• **Working data**
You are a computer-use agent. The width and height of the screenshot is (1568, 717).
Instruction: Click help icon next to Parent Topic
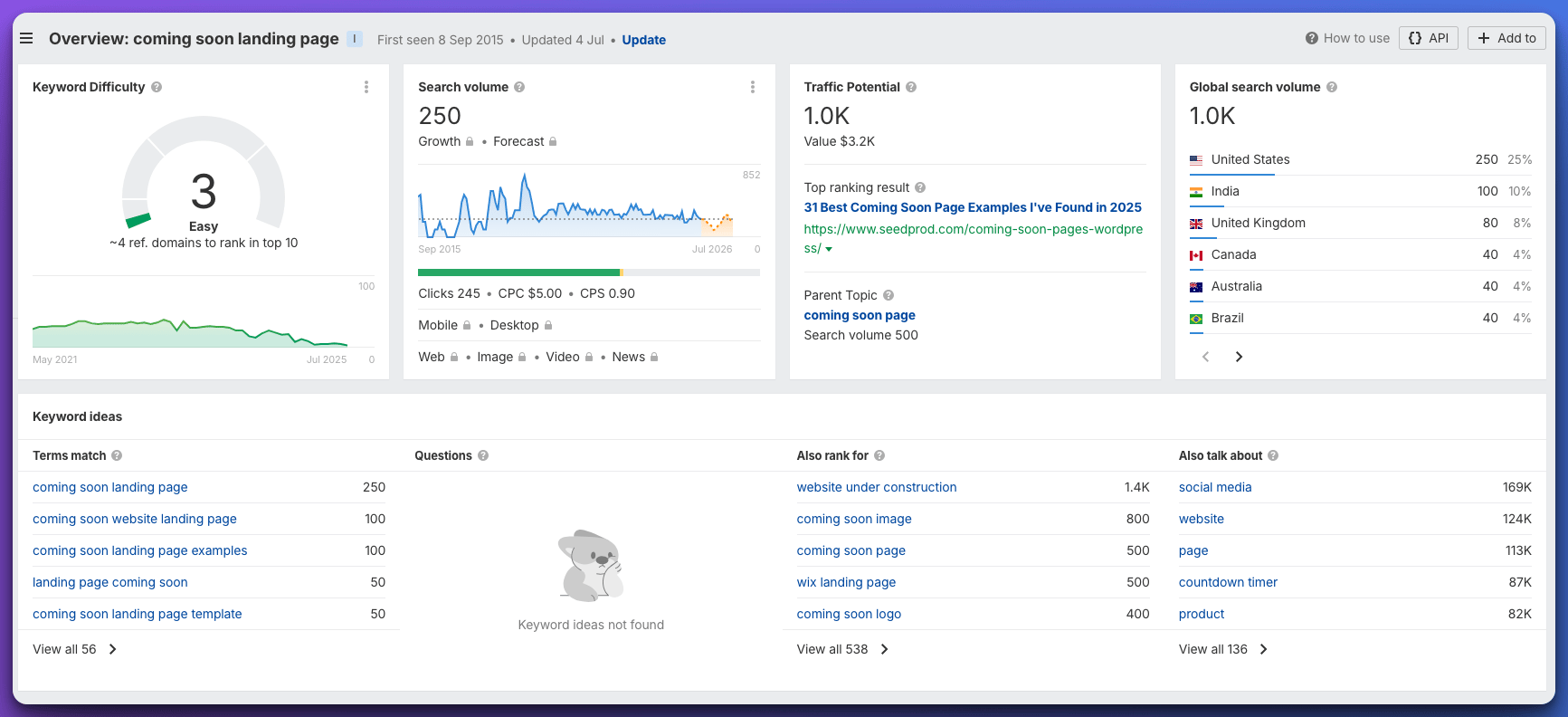(889, 295)
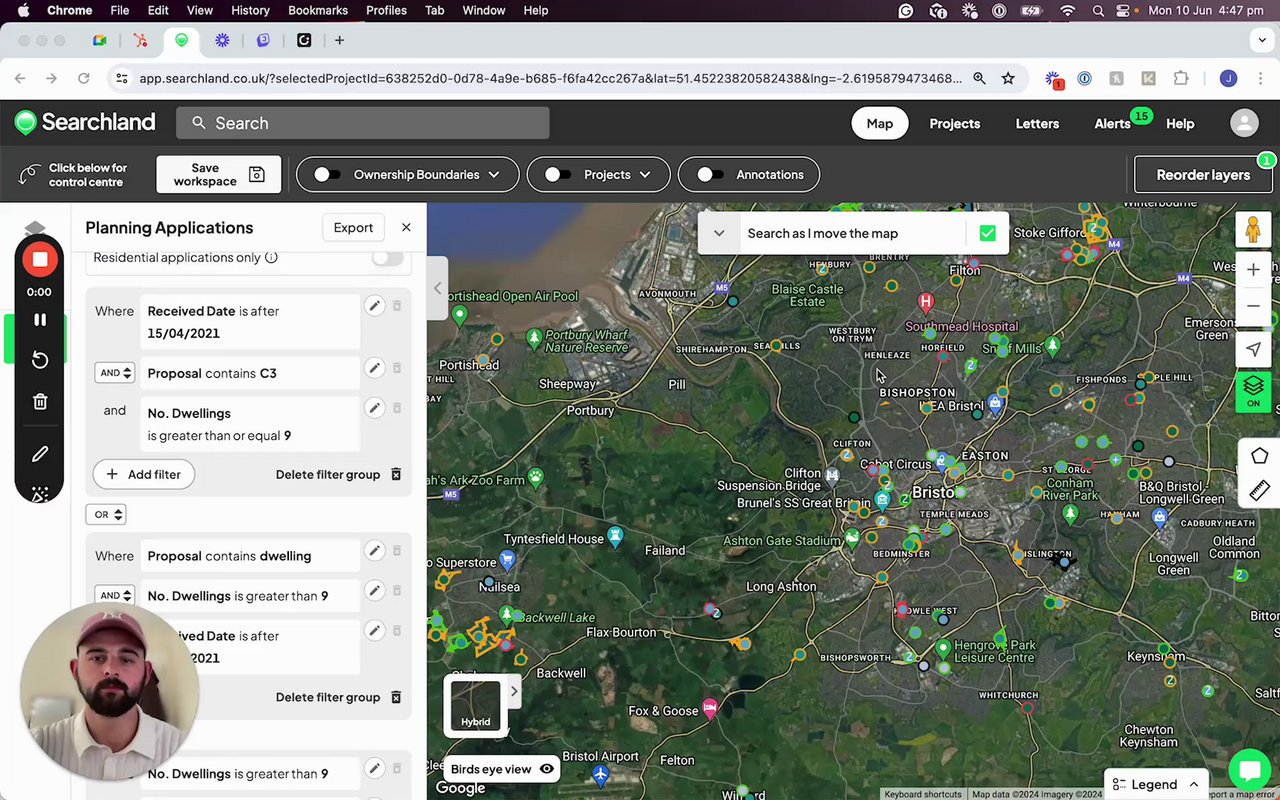Open the Bookmarks menu in Chrome
Viewport: 1280px width, 800px height.
tap(317, 10)
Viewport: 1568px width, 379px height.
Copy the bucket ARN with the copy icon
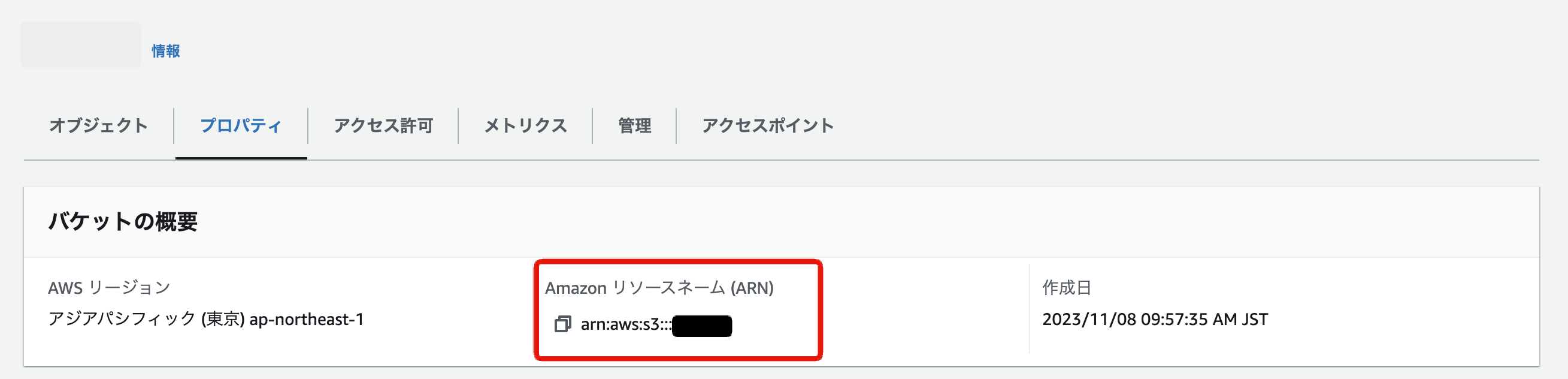coord(562,324)
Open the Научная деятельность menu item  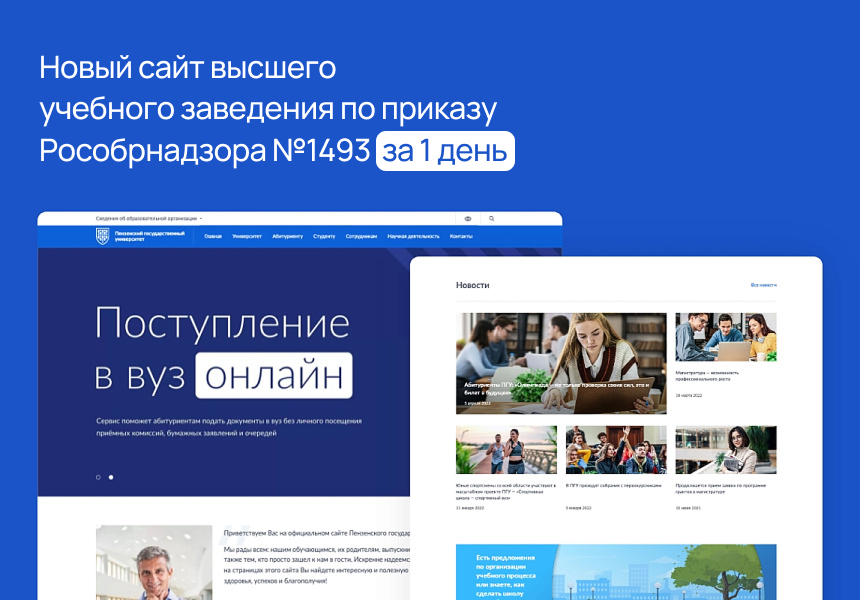tap(413, 237)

• **Exercise brief**
Reproduce only the lines from the first line of the listing above up to and including the line that holds "Viewport: 1568px width, 379px height.". Omit the pictures.

• **Solution to the problem**
You are a computer-use agent. The width and height of the screenshot is (1568, 717).
Instruction: Click help icon next to Parent Topic
(889, 295)
Open the Bookmarks menu in Chrome
Viewport: 1280px width, 800px height.
tap(317, 10)
Viewport: 1568px width, 379px height.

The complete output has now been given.